## [Try it]
Find how many lines below hold "Você", and give that number as the entire answer.

*** Opening Given information ***

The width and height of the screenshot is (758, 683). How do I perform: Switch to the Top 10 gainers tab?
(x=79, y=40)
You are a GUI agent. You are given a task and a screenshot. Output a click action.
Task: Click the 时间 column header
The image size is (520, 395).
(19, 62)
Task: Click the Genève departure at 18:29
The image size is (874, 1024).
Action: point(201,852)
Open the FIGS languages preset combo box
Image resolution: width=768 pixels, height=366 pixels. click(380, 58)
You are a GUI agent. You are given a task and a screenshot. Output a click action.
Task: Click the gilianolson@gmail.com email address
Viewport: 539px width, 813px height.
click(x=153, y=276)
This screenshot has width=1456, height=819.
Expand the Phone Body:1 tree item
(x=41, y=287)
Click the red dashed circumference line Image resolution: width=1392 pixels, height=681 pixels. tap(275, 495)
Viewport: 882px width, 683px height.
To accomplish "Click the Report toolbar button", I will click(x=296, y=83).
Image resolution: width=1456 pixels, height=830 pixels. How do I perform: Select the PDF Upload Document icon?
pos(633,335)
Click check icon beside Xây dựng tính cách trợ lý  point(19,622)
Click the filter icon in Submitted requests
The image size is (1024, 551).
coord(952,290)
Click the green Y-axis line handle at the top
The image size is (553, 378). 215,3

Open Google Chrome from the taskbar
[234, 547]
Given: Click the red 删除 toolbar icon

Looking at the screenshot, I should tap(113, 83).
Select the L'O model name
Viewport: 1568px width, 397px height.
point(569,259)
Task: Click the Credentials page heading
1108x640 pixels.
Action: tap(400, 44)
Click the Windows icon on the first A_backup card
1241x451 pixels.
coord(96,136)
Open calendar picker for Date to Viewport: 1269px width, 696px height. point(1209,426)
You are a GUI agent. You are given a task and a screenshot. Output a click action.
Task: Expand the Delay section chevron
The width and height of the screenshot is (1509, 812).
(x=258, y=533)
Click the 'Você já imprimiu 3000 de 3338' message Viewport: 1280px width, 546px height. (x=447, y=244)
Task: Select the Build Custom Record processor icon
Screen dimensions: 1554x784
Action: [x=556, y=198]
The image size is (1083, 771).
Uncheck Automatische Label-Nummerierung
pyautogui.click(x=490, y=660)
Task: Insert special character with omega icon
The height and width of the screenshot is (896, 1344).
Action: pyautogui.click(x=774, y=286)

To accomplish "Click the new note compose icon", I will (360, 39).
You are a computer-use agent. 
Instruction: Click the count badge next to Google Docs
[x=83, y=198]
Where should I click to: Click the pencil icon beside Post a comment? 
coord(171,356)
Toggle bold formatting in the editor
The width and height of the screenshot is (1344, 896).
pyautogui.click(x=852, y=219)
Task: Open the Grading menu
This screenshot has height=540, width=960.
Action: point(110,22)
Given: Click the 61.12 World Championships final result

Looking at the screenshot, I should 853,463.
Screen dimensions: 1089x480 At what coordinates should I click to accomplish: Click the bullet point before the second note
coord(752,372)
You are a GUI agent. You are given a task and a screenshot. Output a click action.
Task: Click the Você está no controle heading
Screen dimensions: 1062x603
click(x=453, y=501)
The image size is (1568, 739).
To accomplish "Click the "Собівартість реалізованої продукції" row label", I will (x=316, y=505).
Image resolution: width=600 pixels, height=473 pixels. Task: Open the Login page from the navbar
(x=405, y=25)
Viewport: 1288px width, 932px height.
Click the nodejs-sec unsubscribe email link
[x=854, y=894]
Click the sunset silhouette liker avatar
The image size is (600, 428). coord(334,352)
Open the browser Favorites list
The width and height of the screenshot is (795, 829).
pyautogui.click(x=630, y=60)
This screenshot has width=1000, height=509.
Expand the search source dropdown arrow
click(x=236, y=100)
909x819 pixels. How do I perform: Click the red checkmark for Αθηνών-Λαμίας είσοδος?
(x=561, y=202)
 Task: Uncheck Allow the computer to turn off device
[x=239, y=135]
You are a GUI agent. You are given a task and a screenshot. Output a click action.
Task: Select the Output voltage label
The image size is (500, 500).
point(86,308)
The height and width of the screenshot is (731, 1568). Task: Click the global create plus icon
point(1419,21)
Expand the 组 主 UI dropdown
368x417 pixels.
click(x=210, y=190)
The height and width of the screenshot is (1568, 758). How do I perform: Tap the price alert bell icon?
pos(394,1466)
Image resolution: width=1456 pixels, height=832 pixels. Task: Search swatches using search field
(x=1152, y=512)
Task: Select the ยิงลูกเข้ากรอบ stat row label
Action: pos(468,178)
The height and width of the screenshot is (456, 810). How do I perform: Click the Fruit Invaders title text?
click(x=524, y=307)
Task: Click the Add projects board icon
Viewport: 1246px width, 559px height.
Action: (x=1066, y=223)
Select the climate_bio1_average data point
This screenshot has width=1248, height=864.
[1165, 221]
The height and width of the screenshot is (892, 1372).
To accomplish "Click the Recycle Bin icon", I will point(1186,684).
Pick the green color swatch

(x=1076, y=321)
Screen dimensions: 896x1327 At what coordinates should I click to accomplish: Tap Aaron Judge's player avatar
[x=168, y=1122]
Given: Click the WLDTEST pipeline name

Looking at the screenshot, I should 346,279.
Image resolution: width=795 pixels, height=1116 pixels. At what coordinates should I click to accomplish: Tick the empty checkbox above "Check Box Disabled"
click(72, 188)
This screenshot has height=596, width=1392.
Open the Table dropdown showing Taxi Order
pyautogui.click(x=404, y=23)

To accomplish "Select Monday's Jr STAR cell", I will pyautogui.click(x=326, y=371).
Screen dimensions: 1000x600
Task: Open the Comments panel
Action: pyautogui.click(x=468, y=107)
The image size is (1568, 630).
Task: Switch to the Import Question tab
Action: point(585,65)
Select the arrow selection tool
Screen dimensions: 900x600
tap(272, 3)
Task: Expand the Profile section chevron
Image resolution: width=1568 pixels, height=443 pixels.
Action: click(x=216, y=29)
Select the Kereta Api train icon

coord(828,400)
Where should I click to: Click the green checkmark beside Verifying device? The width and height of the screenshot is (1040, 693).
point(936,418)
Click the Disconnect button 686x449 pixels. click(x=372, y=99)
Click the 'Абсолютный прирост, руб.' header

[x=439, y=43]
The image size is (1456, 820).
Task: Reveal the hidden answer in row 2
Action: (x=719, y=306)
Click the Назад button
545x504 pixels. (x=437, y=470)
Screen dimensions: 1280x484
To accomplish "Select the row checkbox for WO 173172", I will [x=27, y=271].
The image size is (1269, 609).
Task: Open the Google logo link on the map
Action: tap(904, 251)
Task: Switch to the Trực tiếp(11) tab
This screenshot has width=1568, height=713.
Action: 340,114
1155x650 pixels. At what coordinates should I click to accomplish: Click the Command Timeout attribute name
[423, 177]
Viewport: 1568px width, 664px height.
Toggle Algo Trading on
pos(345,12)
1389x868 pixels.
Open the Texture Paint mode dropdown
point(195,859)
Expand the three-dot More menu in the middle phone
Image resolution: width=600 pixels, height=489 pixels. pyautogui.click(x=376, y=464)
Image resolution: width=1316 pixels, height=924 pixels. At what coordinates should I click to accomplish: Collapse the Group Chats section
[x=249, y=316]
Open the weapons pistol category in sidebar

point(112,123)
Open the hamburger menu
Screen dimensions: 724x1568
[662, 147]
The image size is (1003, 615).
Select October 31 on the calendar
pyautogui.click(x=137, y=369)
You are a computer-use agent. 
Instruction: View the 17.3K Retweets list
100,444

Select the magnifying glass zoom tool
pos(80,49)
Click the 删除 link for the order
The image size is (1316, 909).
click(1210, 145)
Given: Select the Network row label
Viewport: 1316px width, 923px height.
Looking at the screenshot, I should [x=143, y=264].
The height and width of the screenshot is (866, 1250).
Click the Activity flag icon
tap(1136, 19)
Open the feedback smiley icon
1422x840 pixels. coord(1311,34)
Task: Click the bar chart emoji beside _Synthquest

*** Closing Given information ***

## [Result for this task]
2